Google has made big acquisitions like Youtube and smaller ones like Postini, trying to grow however it can. A series of innovations might be neat, but they don't generate cash.

That's the bad, even the ugly, when it comes to Google at IPO age 5. But let's talk about the good for a moment.

This company is still THE brand on the net. And while advertising might be soft today, it ain't always gonna be soft, and this company, even with the paradigm that might or might not be coming from Microsoft and Yahoo, still offers the very best online ad platform, bar none. And advertisers know it. While Yahoo and Microsoft fumble about, trying to integrate themselves, Google isn't sitting still. It's got an enormous R&D budget and has shown in the past it isn't shy about spending.

Sure, Google is still largely a one-trick pony, but that pony is more like Kentucky Derby quality, and not the miniature horse offering rides at a kiddie party.

And don't underestimate market interest in operating system alternatives. I'm not saying Google's Chrome and Android software is the automatic answer, but they sure could be. We don't know about Chrome just yet, but early acceptance of Android outside the US is intriguing. And Schmidt's departure from Apple's board is the clearest indication yet, as I have written before, that Google is transforming into a company far different than the Google we got to know five years ago.

Google's biggest threat over the next five years might be itself. There's a "cool kid," "god squad" kind of mentality over there. The swagger was fine when the feds weren't paying attention, and competition wasn't swelling around it. But the climate is different today. Google has always marched to its own beat, and I'm sure it will continue to so. The stock's up 400 percent in five years, so who am I to question strategy?
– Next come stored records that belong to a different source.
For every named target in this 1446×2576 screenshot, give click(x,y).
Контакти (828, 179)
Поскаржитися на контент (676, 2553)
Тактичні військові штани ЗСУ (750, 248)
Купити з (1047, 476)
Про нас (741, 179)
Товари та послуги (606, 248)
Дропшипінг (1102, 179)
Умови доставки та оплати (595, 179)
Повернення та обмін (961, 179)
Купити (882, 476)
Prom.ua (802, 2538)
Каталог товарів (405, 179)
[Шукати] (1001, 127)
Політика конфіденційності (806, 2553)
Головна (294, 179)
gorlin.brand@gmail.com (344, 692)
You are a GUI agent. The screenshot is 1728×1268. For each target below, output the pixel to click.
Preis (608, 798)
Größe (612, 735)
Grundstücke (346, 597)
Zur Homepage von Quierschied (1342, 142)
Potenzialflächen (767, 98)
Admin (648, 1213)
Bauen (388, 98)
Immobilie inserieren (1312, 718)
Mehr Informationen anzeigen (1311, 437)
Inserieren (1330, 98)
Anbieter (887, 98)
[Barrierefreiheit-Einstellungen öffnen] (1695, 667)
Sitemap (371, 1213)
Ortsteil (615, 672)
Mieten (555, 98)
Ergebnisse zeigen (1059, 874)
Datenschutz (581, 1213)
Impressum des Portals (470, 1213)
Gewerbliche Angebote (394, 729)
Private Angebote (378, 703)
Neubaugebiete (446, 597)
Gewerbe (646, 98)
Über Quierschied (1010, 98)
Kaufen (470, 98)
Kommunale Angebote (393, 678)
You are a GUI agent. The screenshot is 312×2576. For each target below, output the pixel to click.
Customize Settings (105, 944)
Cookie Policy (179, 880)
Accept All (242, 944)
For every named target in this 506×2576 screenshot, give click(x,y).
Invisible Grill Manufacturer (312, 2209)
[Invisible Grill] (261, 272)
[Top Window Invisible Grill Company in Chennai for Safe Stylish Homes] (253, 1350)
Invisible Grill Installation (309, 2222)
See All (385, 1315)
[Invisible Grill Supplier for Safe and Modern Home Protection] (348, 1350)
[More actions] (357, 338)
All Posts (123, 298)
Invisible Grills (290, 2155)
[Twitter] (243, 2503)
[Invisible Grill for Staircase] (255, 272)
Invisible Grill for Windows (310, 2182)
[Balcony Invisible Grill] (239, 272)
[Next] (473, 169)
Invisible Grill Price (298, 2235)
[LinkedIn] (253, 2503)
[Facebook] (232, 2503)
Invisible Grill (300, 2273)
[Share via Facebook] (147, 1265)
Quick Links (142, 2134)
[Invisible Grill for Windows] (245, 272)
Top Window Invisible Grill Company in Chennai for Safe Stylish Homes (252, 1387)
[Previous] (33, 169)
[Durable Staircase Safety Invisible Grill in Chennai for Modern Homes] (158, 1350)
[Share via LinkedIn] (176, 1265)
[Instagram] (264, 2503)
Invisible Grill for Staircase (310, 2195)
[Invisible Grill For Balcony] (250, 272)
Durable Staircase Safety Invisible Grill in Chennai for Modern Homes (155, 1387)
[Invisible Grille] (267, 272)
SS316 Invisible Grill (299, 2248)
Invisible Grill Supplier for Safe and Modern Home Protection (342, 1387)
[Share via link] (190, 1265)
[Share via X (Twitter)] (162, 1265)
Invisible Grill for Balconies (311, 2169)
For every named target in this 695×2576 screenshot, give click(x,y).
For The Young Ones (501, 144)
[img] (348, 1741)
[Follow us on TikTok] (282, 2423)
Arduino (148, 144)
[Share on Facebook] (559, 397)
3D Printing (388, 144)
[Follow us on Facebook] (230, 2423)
However, the company will need to adapt to these changing conditions and that's exactly what Google is doing. We are witnessing a dramatic change in the direction of this company. How quickly it can achieve those changes will determine how compelling the company is for investors. But I have to believe, with the groundwork being done today, that Google is still an enormously attractive investment over the next five years. Maybe not 400-percent attractive, but enormously attractive nonetheless.